Face à des dysplasies de bas grade, un traitement ne s'impose pas d'emblée car ces lésions peuvent disparaître spontanément après quelques mois. Il n'est donc pas systématique de pratiquer leur destruction ou leur exérèse. Si le bilan d'investigation cytologique (frottis), colposcopique et histologique (biopsie) est rassurant (lésion limitée à une zone de jonction parfaitement visible), une surveillance par frottis ou colposcopie peut suffire. En cas de persistance des lésions pendant au moins dix-huit mois, le Collège national des gynécologues et obstétriciens français (CNGOF, décembre 2007) recommande de traiter par vaporisation laser. Toutefois, certaines équipes préfèrent traiter les lésions d'emblée au motif que ces lésions préexistantes constituent une porte d'entrée pour d'autres papillomavirus (1). Ce traitement, totalement indolore, est réalisé en ambulatoire avec ou sans anesthésie locale. Sa réussite est de l'ordre de 85 à 90 %. Si les trois examens ne sont pas concordants, un traitement chirurgical par « conisation » est réalisé.

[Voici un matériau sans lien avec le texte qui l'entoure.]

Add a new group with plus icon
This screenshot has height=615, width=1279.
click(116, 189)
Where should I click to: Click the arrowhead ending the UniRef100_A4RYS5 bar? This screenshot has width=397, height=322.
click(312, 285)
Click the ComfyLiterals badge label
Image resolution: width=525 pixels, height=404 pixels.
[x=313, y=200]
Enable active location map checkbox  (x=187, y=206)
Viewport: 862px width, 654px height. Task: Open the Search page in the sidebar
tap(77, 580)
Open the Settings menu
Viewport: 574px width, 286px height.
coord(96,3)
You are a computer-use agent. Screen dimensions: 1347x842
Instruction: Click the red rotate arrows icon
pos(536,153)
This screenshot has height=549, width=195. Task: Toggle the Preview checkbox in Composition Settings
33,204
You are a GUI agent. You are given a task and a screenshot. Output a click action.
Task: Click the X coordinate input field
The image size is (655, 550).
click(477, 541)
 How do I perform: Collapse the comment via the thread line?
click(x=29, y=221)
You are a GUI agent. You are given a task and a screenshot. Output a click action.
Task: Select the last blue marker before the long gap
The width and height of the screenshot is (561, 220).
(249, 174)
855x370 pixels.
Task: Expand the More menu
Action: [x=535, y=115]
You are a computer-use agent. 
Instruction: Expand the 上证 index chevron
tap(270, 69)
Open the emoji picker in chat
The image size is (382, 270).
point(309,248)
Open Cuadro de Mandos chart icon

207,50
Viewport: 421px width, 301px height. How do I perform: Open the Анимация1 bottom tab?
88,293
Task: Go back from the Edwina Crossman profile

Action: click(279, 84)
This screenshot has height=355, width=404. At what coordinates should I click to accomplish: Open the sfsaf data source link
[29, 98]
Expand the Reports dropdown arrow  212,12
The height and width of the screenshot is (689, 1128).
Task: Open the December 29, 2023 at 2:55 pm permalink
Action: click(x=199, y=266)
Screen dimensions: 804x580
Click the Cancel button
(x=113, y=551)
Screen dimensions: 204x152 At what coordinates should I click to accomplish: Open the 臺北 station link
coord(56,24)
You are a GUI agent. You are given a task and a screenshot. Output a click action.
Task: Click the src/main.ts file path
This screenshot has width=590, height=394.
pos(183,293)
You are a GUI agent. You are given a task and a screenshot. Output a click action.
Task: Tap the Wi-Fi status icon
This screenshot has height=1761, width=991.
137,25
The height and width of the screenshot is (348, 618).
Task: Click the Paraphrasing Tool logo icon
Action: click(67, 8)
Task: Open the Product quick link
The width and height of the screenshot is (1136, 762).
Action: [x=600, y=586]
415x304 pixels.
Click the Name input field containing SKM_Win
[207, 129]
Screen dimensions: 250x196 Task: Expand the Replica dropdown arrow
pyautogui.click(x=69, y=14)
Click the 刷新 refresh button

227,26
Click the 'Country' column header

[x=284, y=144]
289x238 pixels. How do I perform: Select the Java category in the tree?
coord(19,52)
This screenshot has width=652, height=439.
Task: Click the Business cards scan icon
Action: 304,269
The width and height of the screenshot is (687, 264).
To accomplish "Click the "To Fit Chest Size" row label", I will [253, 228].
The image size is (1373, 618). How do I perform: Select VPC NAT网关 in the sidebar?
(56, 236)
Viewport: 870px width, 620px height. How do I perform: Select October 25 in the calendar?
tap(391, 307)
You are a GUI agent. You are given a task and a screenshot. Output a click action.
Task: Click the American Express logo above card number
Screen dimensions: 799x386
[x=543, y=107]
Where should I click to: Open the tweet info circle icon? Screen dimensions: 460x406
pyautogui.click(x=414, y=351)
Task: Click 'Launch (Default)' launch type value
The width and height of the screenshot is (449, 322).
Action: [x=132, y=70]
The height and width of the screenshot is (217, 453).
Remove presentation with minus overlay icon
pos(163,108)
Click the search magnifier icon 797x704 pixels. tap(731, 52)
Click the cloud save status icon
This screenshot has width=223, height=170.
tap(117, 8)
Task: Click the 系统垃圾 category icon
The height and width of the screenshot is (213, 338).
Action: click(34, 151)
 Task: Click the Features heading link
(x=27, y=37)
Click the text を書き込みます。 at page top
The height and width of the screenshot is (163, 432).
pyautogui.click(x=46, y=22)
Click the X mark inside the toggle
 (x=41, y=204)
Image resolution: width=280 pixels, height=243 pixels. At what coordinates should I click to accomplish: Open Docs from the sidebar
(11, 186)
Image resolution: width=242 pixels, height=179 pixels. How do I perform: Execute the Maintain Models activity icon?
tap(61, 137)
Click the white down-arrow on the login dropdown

En présence de lésions dysplasiques de haut grade, le traitement ne se discute pas, il s'impose. Les lésions peuvent être traitées par laser mais la technique de référence dans ce cas est la conisation. Cette intervention chirurgicale consiste à réaliser l'exérèse de copeaux de col ou plus largement d'un cône de col. Différentes techniques de conisation existent. Le choix de la technique dépend de l'étendue des lésions, de leur aspect colposcopique et des habitudes du chirurgien. La surveillance post-opératoire est fondamentale car il existe un risque de récidive de 10 % à 10 ans. Une récidive pouvant évoluer vers un cancer invasif, des contrôles rapprochés doivent être réalisés la première année (à 3 mois, 6 mois puis à 1 an). Ils reposent sur la réalisation d'un frottis cervico-vaginal, d'une colposcopie et d'un test HPV. Si ces examens sont normaux, une surveillance annuelle par frottis doit être instaurée.

1- L'infection par un type de HPV donné n'empêche pas la surinfection par un autre type de HPV. Ce processus s'observe dans 20 à 30 % des cas.